I squared my shoulders and turned to the door. Whatever came next, I would meet it head-on.

They would not crown me yet. I knew that. The idea of a Targaryen hiding in Winterfell all this time would be too fresh. I would not beg for a crown. I would earn it. I would win this war with blood and fire and discipline.

This first demand, relief for the Riverlands, the crossing of the Trident, the fall of Tywin's host, it was nothing but the opening move. A message, sharp and cold: there is another player on the board, and he does not play your games.

Today I would remind them of everything I had done for the North and later, after they've seen what my armies can do, after they've felt the weight of northern steel, after they've watched the Lannisters crumble, I will not ask. I will take. I will take the throne that murdered my father, both of them, that killed my uncle and my two grandfathers…

What a fucking mess of a family I have.

A breath.

"You are Daemon of House Targaryen," I told myself aloud. "And Jon of House Stark. There is no choosing. Make your destiny or die like a bitch."

Ghost locked at me like I had gone crazy.

The wind howled as I stepped into the corridor, and the torches sputtered along the stone. Somewhere far below, the horns of the watch blew twice, signaling nightfall.

And beyond the gates of Winterfell, the feast fires roared, waiting.

The Great Hall of Winterfell blazed with light and life. Above the dais, the grey direwolf of House Stark hung against pale white linen, edges darkened by time and soot.

The hall had never looked more majestic. Boars crackled on iron spits within massive hearths. Trenchers overflowed with meat swimming in thick gravies. Heaping bowls of rice in every fashion, herbed and salted in the Northern way, rich and spiced in the Dornish, saffron-colored and studded with pine nuts from Essos, lined the tables. Jugs of strong mead, whiskey, and dark Arbor red made their rounds, and the warmth of food and fire blurred with the sharp edge of anticipation in the air.

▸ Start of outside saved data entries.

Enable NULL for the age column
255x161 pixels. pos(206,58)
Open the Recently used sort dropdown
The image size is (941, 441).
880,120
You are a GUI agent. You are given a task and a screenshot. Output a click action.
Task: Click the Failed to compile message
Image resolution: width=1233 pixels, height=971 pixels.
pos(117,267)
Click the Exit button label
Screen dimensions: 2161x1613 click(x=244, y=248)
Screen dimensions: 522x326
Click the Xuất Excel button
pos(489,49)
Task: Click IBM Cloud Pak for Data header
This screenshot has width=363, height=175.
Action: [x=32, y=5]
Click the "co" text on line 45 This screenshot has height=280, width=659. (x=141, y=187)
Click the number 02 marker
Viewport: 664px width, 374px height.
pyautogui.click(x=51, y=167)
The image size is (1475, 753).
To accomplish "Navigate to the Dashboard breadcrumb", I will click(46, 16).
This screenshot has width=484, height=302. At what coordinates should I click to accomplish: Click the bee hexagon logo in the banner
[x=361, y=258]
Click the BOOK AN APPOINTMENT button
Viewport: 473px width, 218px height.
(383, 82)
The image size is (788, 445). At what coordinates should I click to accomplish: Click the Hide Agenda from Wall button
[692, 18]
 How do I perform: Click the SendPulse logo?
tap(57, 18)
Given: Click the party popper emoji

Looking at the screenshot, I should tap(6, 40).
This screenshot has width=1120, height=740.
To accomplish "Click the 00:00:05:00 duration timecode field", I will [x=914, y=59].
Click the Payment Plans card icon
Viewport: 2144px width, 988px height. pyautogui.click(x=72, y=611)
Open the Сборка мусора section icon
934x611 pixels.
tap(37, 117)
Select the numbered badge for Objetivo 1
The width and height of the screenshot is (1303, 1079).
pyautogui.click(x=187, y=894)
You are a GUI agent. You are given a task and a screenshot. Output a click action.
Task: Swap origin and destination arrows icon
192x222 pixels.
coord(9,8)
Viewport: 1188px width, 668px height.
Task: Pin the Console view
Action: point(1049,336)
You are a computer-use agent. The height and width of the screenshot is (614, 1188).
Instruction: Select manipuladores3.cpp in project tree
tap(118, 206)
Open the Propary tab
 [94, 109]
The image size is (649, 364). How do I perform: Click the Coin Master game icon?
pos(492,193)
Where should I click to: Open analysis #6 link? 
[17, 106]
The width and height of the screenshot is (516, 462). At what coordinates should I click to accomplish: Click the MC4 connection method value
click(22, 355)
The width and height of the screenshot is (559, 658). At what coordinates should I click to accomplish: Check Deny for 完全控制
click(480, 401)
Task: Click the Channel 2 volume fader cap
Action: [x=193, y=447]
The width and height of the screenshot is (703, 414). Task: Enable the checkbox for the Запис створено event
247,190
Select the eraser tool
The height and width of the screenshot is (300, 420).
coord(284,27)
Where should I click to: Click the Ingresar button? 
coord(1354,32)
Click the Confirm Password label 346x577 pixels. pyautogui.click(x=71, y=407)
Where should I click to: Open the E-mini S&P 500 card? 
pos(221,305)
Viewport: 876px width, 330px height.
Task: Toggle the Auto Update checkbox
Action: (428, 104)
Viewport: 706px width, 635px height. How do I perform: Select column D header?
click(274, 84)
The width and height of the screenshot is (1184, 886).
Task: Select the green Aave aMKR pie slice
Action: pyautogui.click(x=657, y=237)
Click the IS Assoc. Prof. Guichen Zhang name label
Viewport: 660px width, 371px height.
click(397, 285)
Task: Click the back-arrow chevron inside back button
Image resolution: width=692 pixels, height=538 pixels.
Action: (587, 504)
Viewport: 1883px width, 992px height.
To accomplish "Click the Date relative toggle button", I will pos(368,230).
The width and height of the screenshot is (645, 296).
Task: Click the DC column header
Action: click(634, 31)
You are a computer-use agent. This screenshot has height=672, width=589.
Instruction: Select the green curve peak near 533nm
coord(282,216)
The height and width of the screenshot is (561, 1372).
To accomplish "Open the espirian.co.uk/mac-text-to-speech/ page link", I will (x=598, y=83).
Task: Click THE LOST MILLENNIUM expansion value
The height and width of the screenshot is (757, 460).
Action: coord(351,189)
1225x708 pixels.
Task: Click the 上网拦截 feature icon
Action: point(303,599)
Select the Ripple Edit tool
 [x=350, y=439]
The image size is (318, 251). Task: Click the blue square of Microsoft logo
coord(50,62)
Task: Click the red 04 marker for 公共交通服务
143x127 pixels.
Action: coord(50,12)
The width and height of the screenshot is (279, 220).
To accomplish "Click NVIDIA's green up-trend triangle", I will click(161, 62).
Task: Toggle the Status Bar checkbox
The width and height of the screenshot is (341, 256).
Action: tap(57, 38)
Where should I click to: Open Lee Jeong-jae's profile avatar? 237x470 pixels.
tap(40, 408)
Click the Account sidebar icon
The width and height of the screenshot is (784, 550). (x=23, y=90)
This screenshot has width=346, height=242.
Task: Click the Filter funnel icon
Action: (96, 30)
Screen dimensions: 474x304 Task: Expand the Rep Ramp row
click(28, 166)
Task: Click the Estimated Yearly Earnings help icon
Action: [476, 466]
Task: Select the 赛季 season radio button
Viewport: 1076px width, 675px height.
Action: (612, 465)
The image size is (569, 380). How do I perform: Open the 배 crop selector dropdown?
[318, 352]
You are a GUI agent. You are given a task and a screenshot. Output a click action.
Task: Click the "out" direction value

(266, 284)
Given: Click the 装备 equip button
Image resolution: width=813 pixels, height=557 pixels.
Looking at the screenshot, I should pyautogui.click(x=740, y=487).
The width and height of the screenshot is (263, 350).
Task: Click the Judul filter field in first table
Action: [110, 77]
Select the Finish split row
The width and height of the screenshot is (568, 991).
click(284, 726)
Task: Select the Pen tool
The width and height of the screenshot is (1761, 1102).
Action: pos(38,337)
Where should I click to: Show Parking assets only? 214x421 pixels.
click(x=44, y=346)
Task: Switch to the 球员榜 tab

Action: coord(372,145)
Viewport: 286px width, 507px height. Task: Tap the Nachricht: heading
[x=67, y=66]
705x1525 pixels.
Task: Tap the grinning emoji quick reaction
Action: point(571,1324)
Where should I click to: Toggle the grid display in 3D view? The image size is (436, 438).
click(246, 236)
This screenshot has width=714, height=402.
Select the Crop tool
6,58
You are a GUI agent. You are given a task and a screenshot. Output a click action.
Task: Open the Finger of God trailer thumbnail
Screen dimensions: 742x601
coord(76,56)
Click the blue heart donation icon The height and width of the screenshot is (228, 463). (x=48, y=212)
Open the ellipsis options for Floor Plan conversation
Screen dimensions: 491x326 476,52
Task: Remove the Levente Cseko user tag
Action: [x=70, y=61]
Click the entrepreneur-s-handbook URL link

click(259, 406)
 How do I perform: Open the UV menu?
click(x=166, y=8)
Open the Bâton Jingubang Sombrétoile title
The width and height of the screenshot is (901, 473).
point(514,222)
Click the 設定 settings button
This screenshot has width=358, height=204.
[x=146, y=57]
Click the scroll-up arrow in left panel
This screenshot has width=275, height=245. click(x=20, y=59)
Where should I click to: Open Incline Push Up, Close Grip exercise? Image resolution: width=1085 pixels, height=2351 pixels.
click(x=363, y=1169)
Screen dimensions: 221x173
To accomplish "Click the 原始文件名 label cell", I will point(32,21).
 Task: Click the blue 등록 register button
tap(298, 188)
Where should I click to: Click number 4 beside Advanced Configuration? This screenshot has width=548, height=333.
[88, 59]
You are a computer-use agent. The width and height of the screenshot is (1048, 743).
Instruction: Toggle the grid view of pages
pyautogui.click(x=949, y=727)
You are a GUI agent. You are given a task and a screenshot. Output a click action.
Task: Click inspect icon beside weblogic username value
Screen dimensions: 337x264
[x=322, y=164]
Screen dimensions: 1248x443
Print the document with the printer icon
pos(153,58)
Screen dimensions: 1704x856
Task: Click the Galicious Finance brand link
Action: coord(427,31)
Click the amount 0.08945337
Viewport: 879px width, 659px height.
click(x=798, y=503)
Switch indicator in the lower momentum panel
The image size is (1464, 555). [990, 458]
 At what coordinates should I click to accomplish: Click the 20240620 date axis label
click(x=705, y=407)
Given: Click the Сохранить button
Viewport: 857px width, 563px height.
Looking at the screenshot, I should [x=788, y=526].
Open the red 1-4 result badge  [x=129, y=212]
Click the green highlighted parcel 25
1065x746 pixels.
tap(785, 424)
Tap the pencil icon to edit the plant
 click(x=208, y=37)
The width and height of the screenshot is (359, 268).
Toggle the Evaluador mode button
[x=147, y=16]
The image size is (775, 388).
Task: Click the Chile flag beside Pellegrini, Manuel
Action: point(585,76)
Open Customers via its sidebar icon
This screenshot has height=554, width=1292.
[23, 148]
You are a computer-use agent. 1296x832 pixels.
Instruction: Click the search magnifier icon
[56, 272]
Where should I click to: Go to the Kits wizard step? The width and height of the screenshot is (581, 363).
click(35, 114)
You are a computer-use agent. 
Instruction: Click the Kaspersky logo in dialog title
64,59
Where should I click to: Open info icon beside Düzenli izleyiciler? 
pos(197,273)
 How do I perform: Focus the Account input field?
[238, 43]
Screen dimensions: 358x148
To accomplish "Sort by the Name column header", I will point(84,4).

Lords and ladies filled the benches, some boisterous, some quiet, all uncertain. Rumors had soured the meat for many. They whispered behind beards and cups, behind laughter that didn't quite reach the eyes. A storm sat just beyond the walls, not of snow, but of truth.

I sat at the high table, the weight of eyes pressing on him even when they pretended to look elsewhere. My goblet remained full, untouched, its surface trembling slightly with the beat of the hall.

To my left, Robb Stark sat in a doublet of dark grey and wolf-fur. He looked older than he had just months ago. Grief lived behind his calm. When he glanced down the table at the empty seats, one left for Sansa, her fate still tangled in the south, and one for Arya, who might be dead or something worse and one for Bran, too brave for his age.

Next to me, Howland Reed sipped slowly, saying little, his face unreadable beneath his mossy green cowl. The seating was enough to draw whispers. Scribes and maesters flanked the table, their ink-stained fingers scribbling down every name, every speech, every pause.

I glanced out across the sea of lords. The Greatjon towered near the center, red-faced and already deep into his fifth cup. He laughed like thunder, slapping Lord Tallhart so hard the man nearly fell off his bench. Bits of boar clung to his beard. Beside him, Lord Hornwood drank in silence, his eyes sharp, ever measuring. The Glover brothers leaned together, whispering low. Manderly's men watched everything with green-eyed caution, and near the back of the hall, Maege Mormont sat flanked by her daughters, upright and fierce, her eyes locked on me from the moment she entered.

I leaned closer to Robb, voice low. "They're waiting for something."

"Yes," Robb murmured, not looking away. "For someone to talk about the war. They are uneasy."

My eyes scanned the room again. "So it is time..."

Robb gave me a hard look, then a small smile, like steel catching light. "I believe in you. Even if the rest of them haven't yet decided whether to kneel or run. You notice how many came," he said quietly. "Not just the usual allies, but men that haven't seen this hall since the rebellion. Barbrey Dustin, the Ryswells."

I nodded, keeping my voice low. "Umber, Karstark, Hornwood, the Mormonts… the mountain clans," I said, watching a table full of huge men laughing and punching each other. "All here, and ready to fight."

He glanced at me sharply. "The Greatjon looks like he could bring the walls down with his laughter, but you know him better. He's a storm waiting to break."

"I do." I said. "And Tallhart and the Glovers, too. Quiet men, but solid. They didn't come for a feast."

Robb's hand found my arm, a rare gesture. "You're not alone in this. We face it together. Let one of them ask the question. I will back you."

I returned the smile, if only faintly. He looked down at his hands. The firelight caught the red thread of my tunic, I wore the sigils of both legacies: my white direwolf of the North, the embroidered three-headed dragon stitched into my breast. They clashed and danced in the firelight like omens.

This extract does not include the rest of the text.